Artificial Intelligence (AI) is fast becoming ubiquitous. Enterprises, cutting across sizes, rely on AI to make informed business decisions, and to automate processes.
But AI is only as good as the data fed into it. The bulk of AI applications depend on machine learning algorithms. Algorithms derive trends and insights from historical and live data. While the world produces about 2.5 quintillion bytes of digital data every day, 75% of enterprise data comes unstructured. Such unstructured data is not suitable for developing machine-learning algorithms. The remaining 25% of data also face issues such as being trapped in silos, containing in-built bias, unidentifiable, or simply being wrong.
This IT blog explains how to make your enterprise data ready for AI.
1. Build an AI-ready Data Architecture
Revamp the enterprise data architecture. Draw up rules, policies, and models to:
- Identify the type and nature of the data. Define the use, management, and integration of each data type across the enterprise. This ensures using relevant data for AI.
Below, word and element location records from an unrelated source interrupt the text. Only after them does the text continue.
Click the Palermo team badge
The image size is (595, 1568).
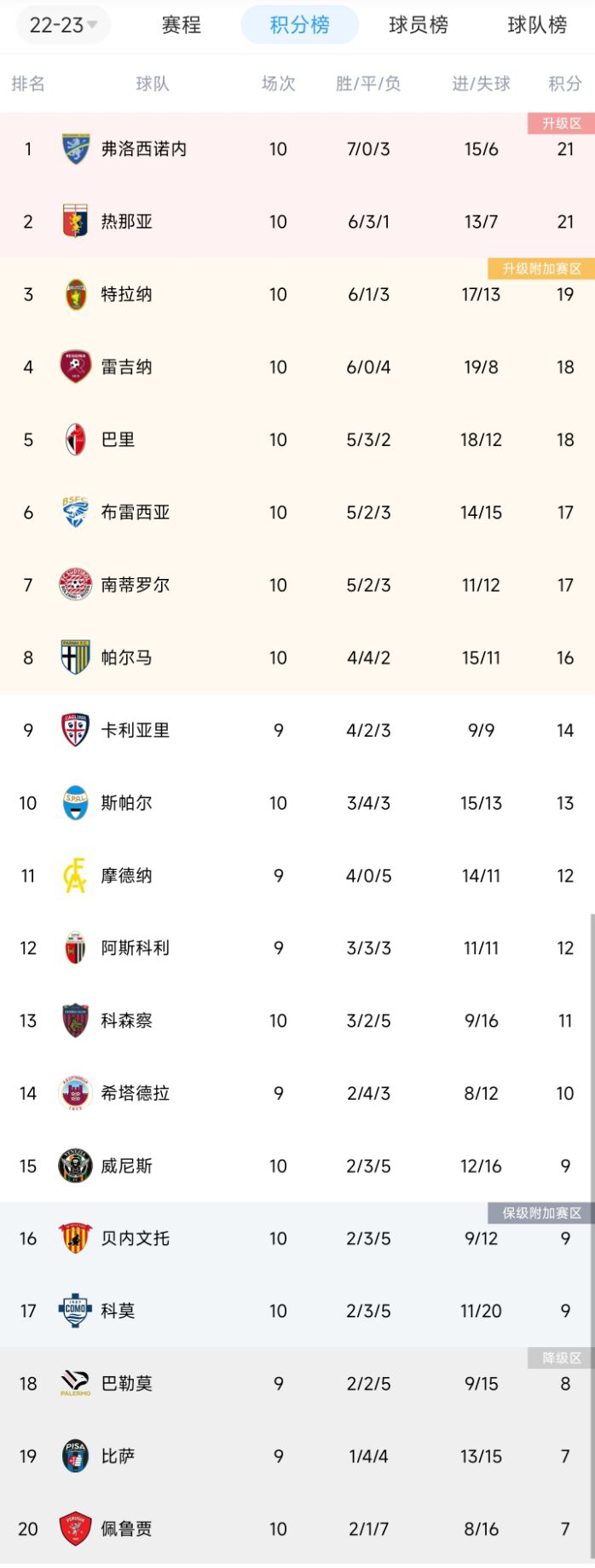[x=74, y=1384]
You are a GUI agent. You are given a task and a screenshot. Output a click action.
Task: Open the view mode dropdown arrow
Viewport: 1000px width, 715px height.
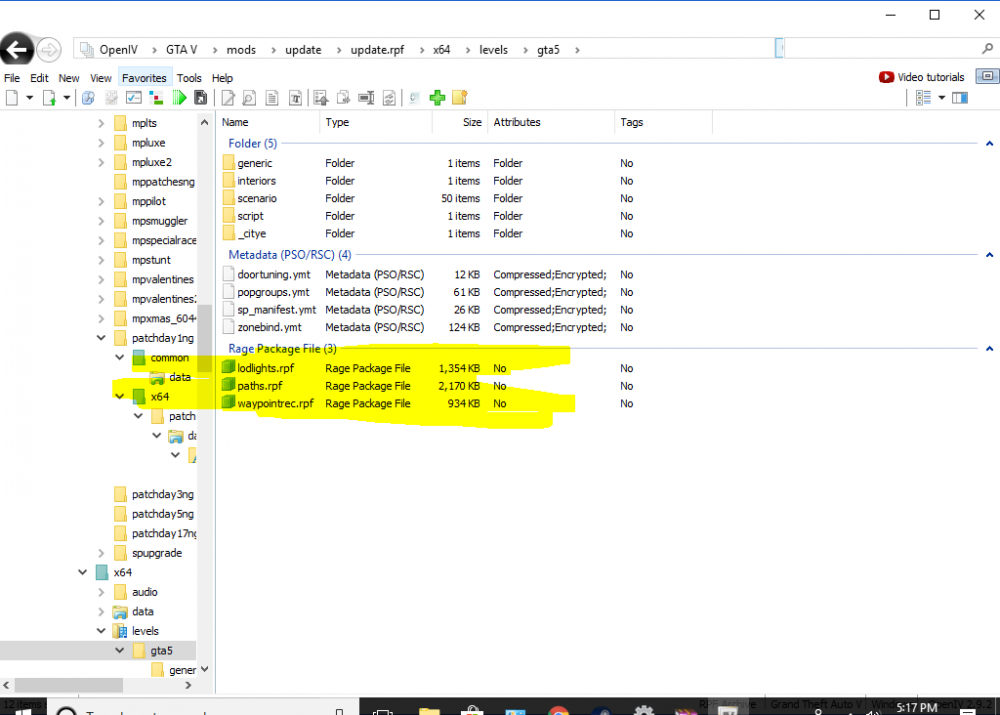tap(942, 98)
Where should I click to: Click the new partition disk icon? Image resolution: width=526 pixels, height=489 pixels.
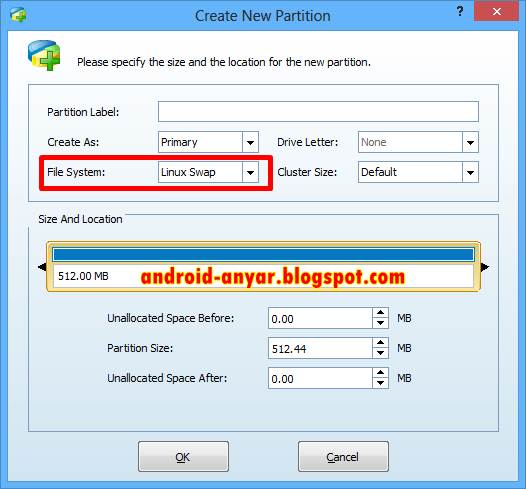tap(44, 55)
- Design data storage locations. The cloud is ideal for storing data required for analytics. But some data will have to remain isolated for security, strategic, or compliance needs.
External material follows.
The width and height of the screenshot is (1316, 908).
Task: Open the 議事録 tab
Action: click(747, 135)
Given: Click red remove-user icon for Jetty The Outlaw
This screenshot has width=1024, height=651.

- Store data by data-type or fact. For each piece of data, identify the use cases, who has ownership of the data and who decides regarding the data.
- Apply “one fact in one place” and a “single source of truth” to cut redundancy and reduce data storage costs. Develop a catalogue of services, eliminating the redundancy of tools and processes.
- Make the data accessible. There is no value in having huge swathes of data if it is not accessible when required. Data silos and AI analytics do not go hand-in-hand. Even the best machine-learning model falters when it relies on sparse or static data from remote, unreliable sources. Link data across locations using secure connectors. Create points of integration across enterprise applications.
- Develop a robust system to access data for model training and scoring. AI requires accessing source data at the scoring time. If the set-up is difficult or expensive to integrate and transform at runtime, the AI implementation falters.
- Ensure automatic cleansing and rationalisation of data, for real-time analytics.
Well-designed data architecture simplifies data and streamlines its flow across the enterprise.
2. Shift the Enterprise Data to the Cloud
Big Data analytics and AI involves grappling with zettabytes of data. The cloud is the only viable depository for such data.
Many cloud providers, such as Amazon Textract, Amazon EMR, Azure AI, and Google BigQuery ML offer AI services to analyse video, text or image files. These solutions offer simple point-and-click interfaces to apply unstructured data for AI. The alternative is to hire expensive data scientists.
Most cloud providers use the object store format. The format is scalable, non-hierarchical, and easily accessible. Users access enterprise data directly, without navigating a structure or tree. The metadata offers in-depth information on the data and delivers better insights.
But transferring unstructured enterprise data to the cloud is a challenge.
It is easy to plug in and transfer a file system of a few terabytes in size. But large enterprises have millions of files, with the data quantity extending to petabytes. Much of this data spreads across multiple silos, separated by vast physical distances. Large distances introduce latency. For instance, even with a 1 GB/second connection, transmitting 10 PB of data takes four months of continuous transfer.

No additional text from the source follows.